Grandeur et folie, les deux ingrédients Shakespeariens qui se mélangent souvent chez Mankiewicz, sont déjà là, à travers le personnage de Nicholas Van Ryn, qui nous rappelle qu'à l'Est des Etats-Unis, certains territoires ont été longtemps des héritiers de l'Europe; la mainmise Hollandaise sur l'état de New York a mené à l'existence non seulement d'une véritable aristocratie, dépendant largement d'un système de quasi-servage local. ici, cette intrigue politico-économique sert à montrer Nicholas Van Ryn comme un roitelet local, craint et sujet parfois à des petites révoltes de "ses" fermiers. Mais cette situation trouve un écho dans la folie de Van Ryn, qui pousse l'identification à un monarque jusqu'à faire peser ses mariages sur la condition d'avoir un fils. Il a même trouvé un moyen, gothique bien sur, de se débarrasser de ses épouses si elles ont trahi (c'est-à-dire si elles lui ont donné une fille, comme Johanna, ou si l'enfant est mort-né...).

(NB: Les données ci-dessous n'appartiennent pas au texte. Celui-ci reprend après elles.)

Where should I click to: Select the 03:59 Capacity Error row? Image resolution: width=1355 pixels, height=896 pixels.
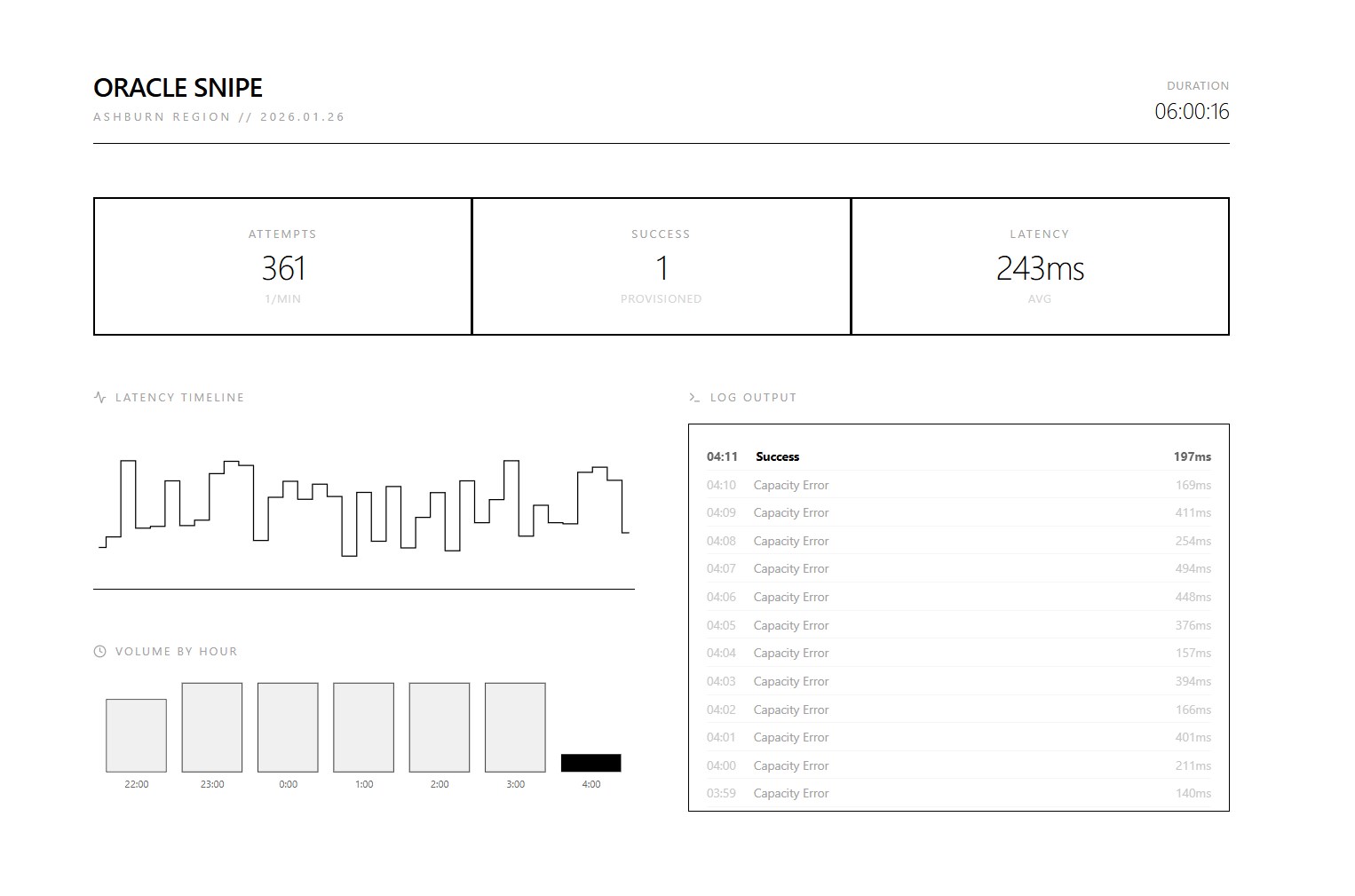coord(958,794)

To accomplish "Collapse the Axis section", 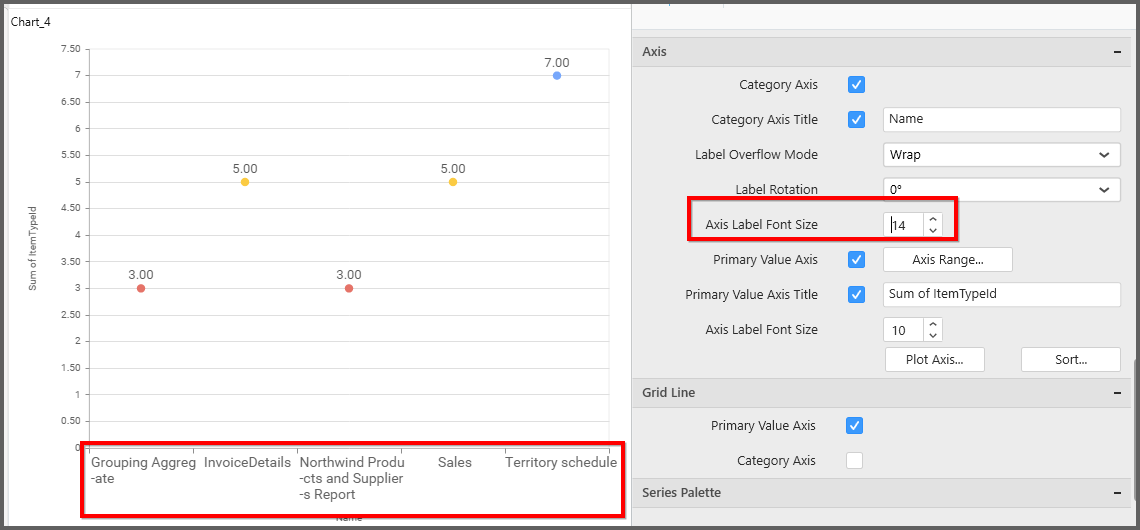I will tap(1116, 52).
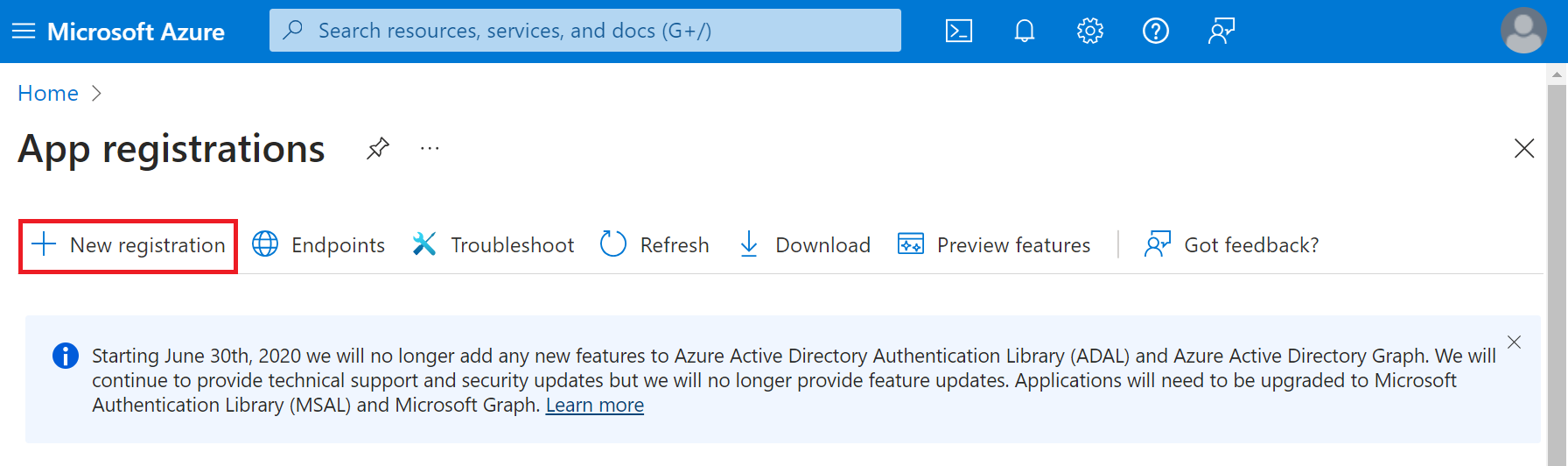Open the notifications bell
Viewport: 1568px width, 466px height.
click(x=1024, y=32)
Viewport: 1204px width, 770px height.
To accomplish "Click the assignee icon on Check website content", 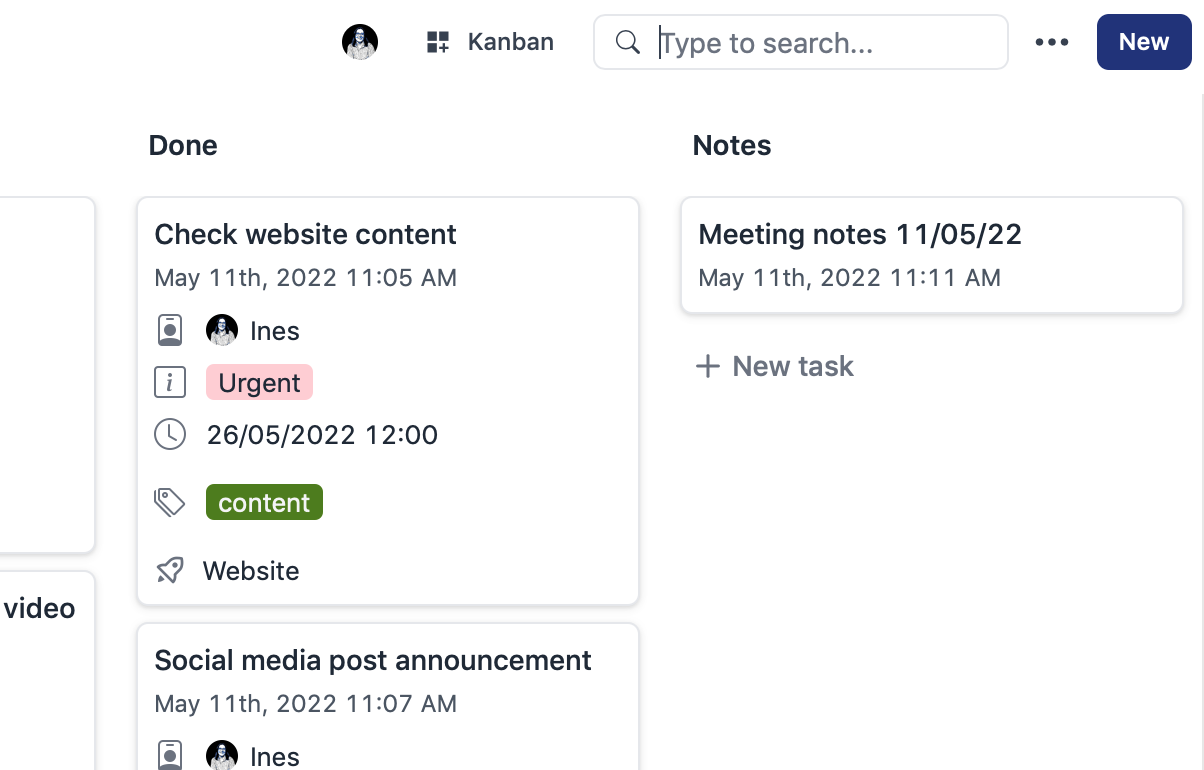I will (170, 330).
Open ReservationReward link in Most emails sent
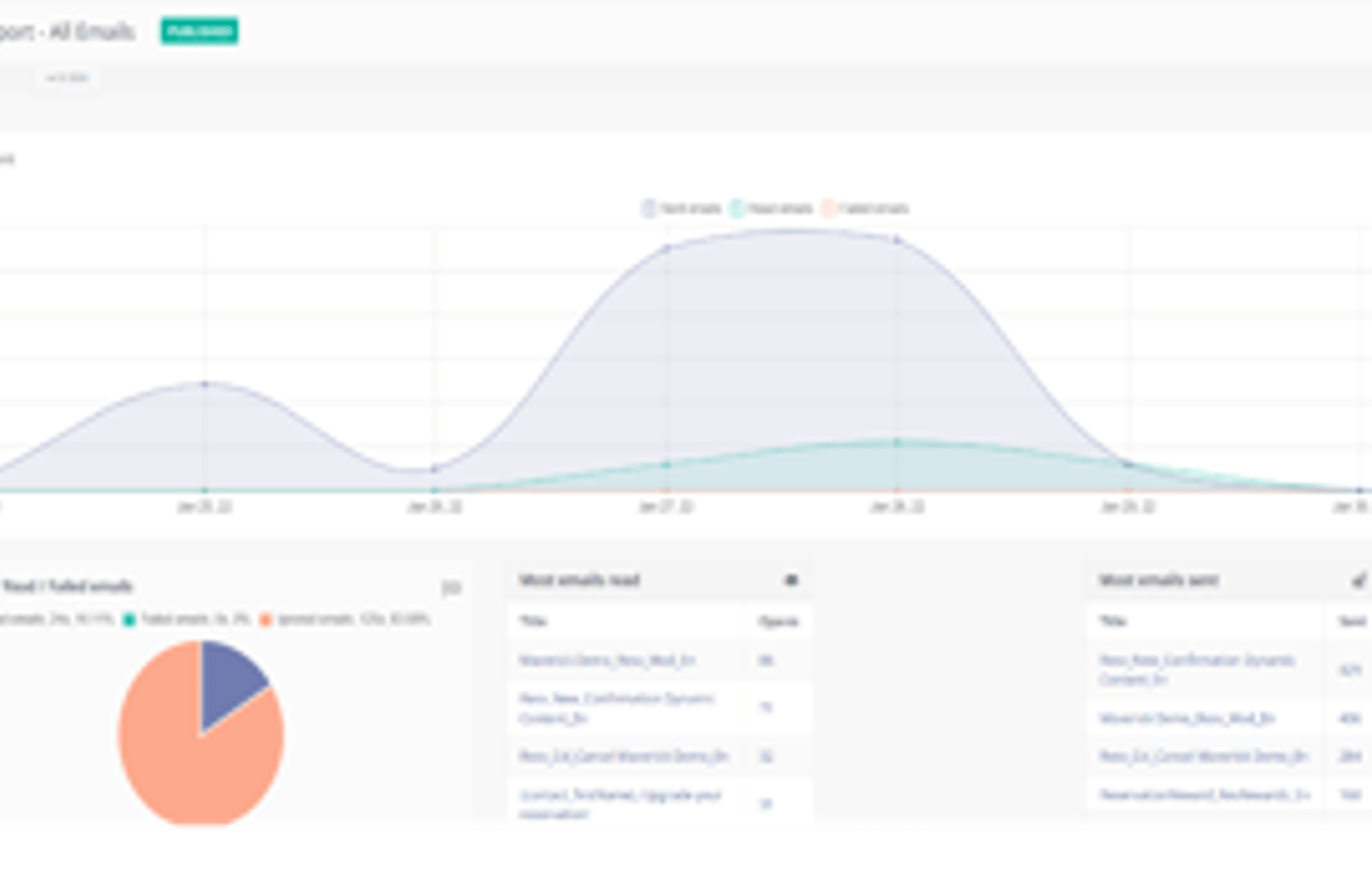 coord(1205,795)
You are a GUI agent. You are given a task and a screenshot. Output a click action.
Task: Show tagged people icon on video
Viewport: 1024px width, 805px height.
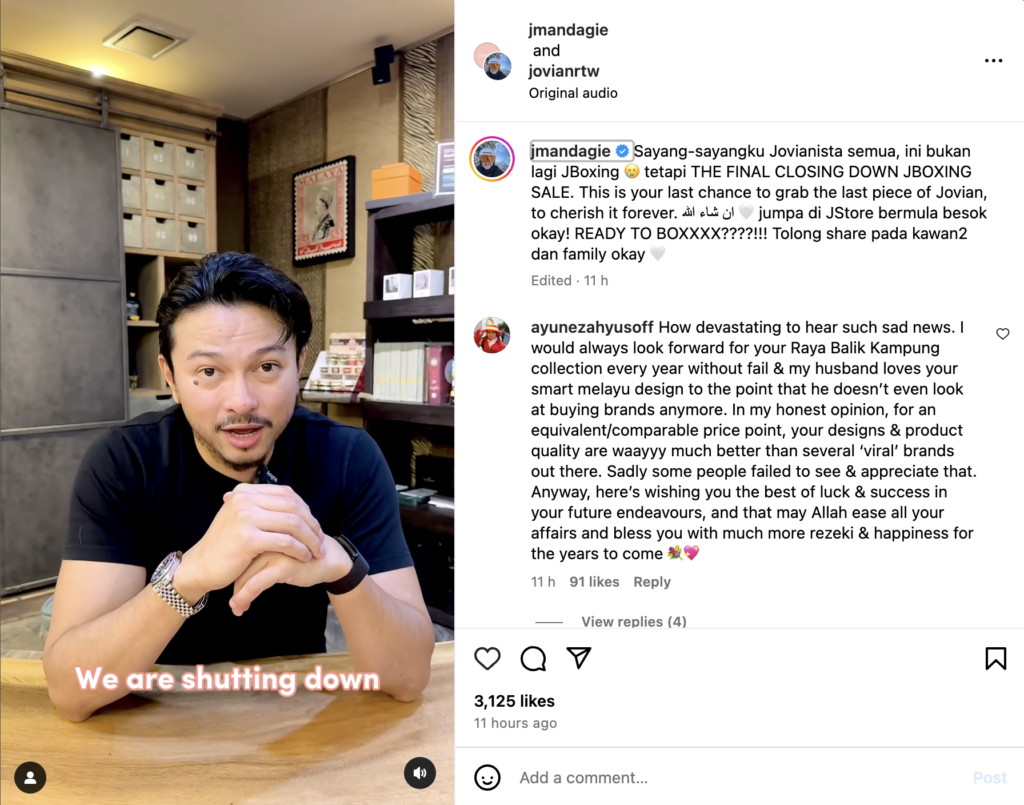tap(30, 777)

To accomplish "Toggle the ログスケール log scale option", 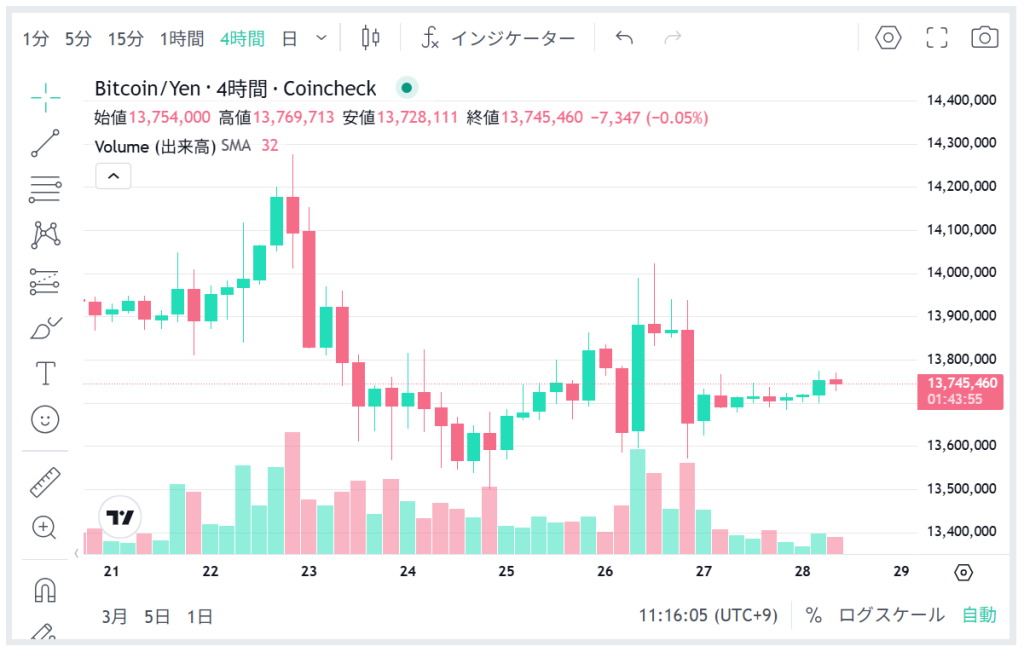I will point(891,615).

Sa folie culmine dans une scène de mort digne de Shakespeare, dans laquelle Vincent Price, mais cela ne sera pas étonnant, est absolument royal...

 

A l'opposé de van Ryn, se trouvent d'autres révélateurs du personnage, qui lui sont opposé sen tout: le rigoureux et religieux père de Miranda, qui clame l'importance d'une farouche indépendance à l'opposé d'un van Ryn qui aime à rêgner sur ses sujets. Walter Huston est parfois souligné comme un homme du passé, par son épouse lorsqu'un mariage se profile à  l'horizon, et même par un gamin qui lui apporte une lettre... Mais il fera partie du camp des triomphateurs à la fin du film, comme si l'Amérique en perpétuel devenir faisait son choix parmi ses conservatismes. Egalement opposée à van Ryn, le personnage de la bonne incarnée par la fabuleuse jessica tandy, avec un accent Irlandais et une jambe boîteuse, se fait critiquer violemment par le très aristocrate Nicholas, qui la considère comme une dégénérée à cause de sa jambe. Elle est elle aussi très shakespearienne, incarnant un soutien fidèle à Miranda, une oppostition presque comique à Van Ryn, qui lui fait peur, et commente l'action, comme le fera Thelma Ritter dans A letter to three wives...

 

 

Un dernier mot, pour ajouter qu'il est toujours intéressant de constater à quel point la différence Est-Ouest aux Etats-Unis peut avoir de l'importance, en matière de fantastique. le courant gothique, avec ses vieilles demeures, ses fantômes et ses malédictions ancestrales, est quand même représenté dans le cinéma Américain, par ce film (Aussi timide soit-il en la matière) et d'autres (Y compris relativement récent: Sleepy Hollow, de Tim Burton, est un exemple flagrant, situé en ce même état de New York, avec ses Hollandais). Plus près de nous, M. Night Shyamalan a situé ses bizarres contes morbides, The sixth sense en tête, à Philadelphie... Mais le fantastique Californien est beaucoup plus tributaire de ses serial killers, voire de soudaines conditions climatiques, voire de fuite radioactive, etc... un rappel que les Etats-Unis sont un mélange de civilisations, et que le cinéma Américain est un reflet de la diversité sous toutes ses coutures. Un rappel aussi que si Joseph L.Mankiewicz est un peu un pur produit de Hollywood, la façon dont il commence sa carrière le situe d'emblée dans une sophistication très peu Hollywoodienne, pétrie de culture Européenne classique, comme on le reverra, et déjà très distinctive.